R/ The best agreement was the value that optimized the concordance with the CSF Aβ42/40-positive and Aβ42/40-negative status. In other words, the value with the best discriminating accuracy between the CSF Aβ42/40-positive and Aβ42/40-negative status. To clarify the objective “d”, we changed the sentence from “to determine the cut-offs of plasma AD biomarkers measured by Simoa and Lumipulse based on the best agreement with the CSF Aβ42/40 status” TO “to determine the cut-offs of plasma AD biomarkers measured by Simoa and Lumipulse based on the best discriminating accuracy between the CSF Aβ42/40 positive and negative status” (Lines 88-89).

- optional comment: the use of ATN classes in section 2.6 is somewhat confusing and leaves the reader clueless if he is not familiar with this classification.

R/ Although the ATN classification is not used for the clinical diagnosis of AD, it classifies the patients based on the presence or absence of the biological evidence of the AD-related pathology (Amyloid, p-tau, and neurodegeneration). This classification, after its introduction by NIA-AA in 2018 (PMID: 29653606), is recommended to be used for stratification of patients in the continuum of AD for investigation and clinical trials. Since then, it has been used in many research studies on AD biomarkers (e.g. PMID: 32522798; PMID: 33811742; PMID: 33811742; and PMID: 36130840). So, we ask the reviewer to let us to keep the section 2.6 with the current format. 

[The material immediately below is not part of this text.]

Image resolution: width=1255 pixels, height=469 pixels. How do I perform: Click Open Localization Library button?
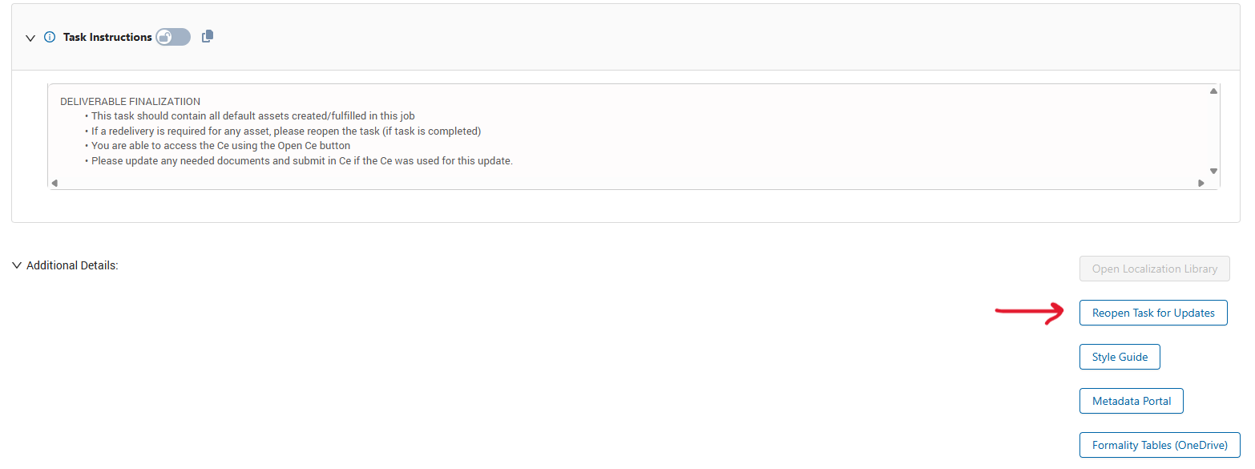coord(1155,269)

Author Response File: Author Response.docx

Reviewer 3 Report

The main objective of the article developed by Farida Dakterzada and collaborators was to evaluate the correlation and agreement between the plasma biomarkers of AD measured with Lumipulse and Simoa. In general, the manuscript is well-written and structured, however, to be published, it is necessary to follow the recommendations.

Major concerns

1. My greatest concern is the Non-AD subjects, given that a significant percentage present comorbidities, and in the MMSE score they present a score compatible with MCI. This is a great bias since these could cause modifications in the measurements made. I suggest increasing the number of control subjects, as well as delimiting the exclusion criteria and avoiding including subjects with MCI. Additionally, the clinical evaluation could be carried out with a more specific and sensitive method, for example MoCA test.

2. In methods, the demographic variables studied need to be described. What were the exclusion criteria? It is not clear how long the patients have progressed or the time and type of treatments used.

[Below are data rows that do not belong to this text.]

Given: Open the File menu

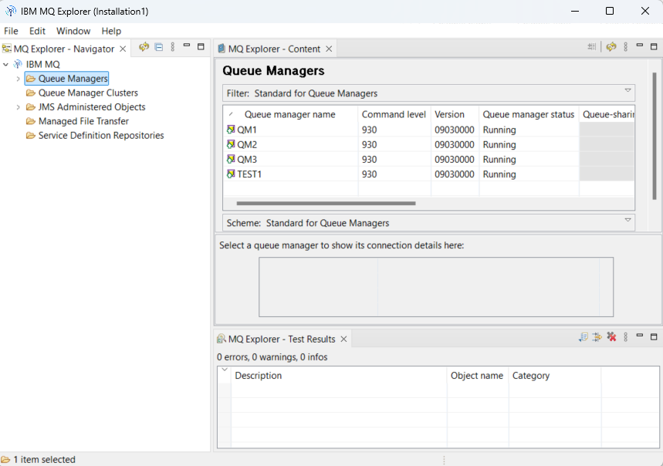Looking at the screenshot, I should pos(11,31).
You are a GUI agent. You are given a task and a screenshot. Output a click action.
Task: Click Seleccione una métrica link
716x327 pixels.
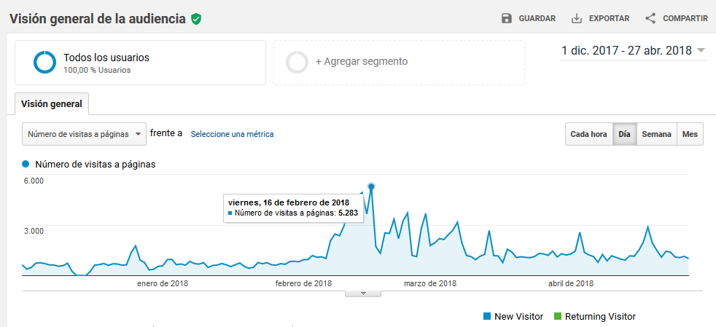pos(232,134)
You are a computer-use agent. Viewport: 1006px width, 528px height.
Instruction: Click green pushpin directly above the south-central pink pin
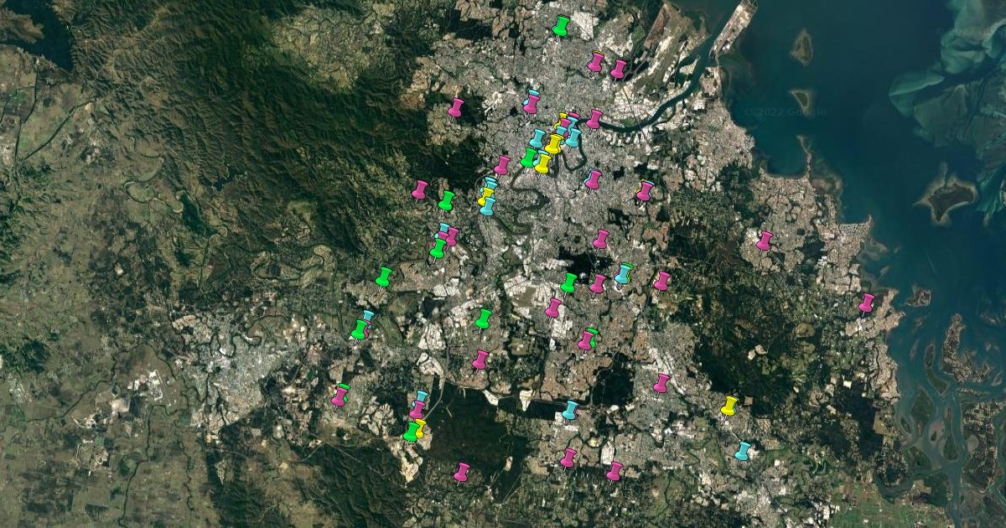click(483, 319)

3. Why were CSF measurements not performed through SIMOA?

4. From a statistical point of view, is it valid to compare such disproportionate populations?

Minor concerns

1. In the introduction, include the epidemiology of AD and highlight the importance of pTau181

2. The justification for comparing Lumipulse and Simoa Platforms needs to be further strengthened.

3. In the graphs add the correlation coefficient and the p value obtained. It remains to be specified in the graphs that the variable evaluated was pTau 181.

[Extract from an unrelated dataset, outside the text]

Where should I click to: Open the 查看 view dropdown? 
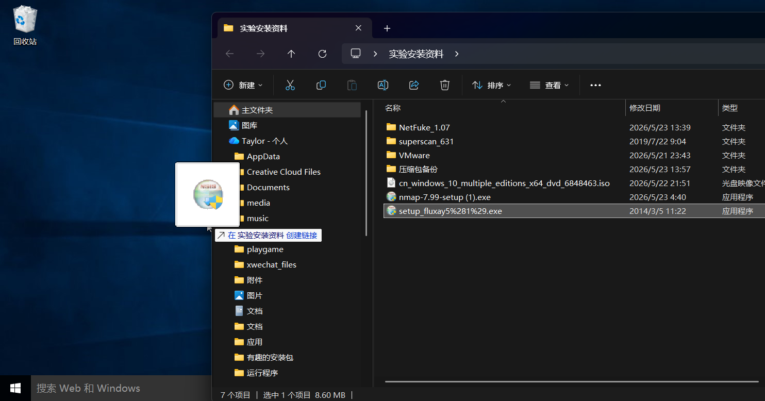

4. Verify the homogeneity of the data in the values obtained in AB42/40 plasma through Lumipulse. Avoid rounding values.

5. In the footer of the table, define what the letters in bold mean.

6. Increase the size and quality of Figure 4.

7. Order your tables better since you do not identify where each row begins and ends.

Minor editing of English language required

Author Response

Please see the attachment.

Author Response File: Author Response.pdf

Round 2

Reviewer 3 Report

I congratulate the authors, good work. The only confusing thing is the term non-AD dementia patients, changing it so that it is understood that they are patients with another type of dementia.

Author Response

I congratulate the authors, good work. The only confusing thing is the term non-AD dementia patients, changing it so that it is understood that they are patients with another type of dementia.

R/ We thank the reviewer for his/her time and effort in reviewing our manuscript. As AD is the most common type of dementia (60-70%), the term non-AD dementia usually is used to refer to different types of dementia other than AD. In the methods section, we added the types of dementia that were included in non-AD dementia group (lines 354-357) to clarify better the patients that were included in this group.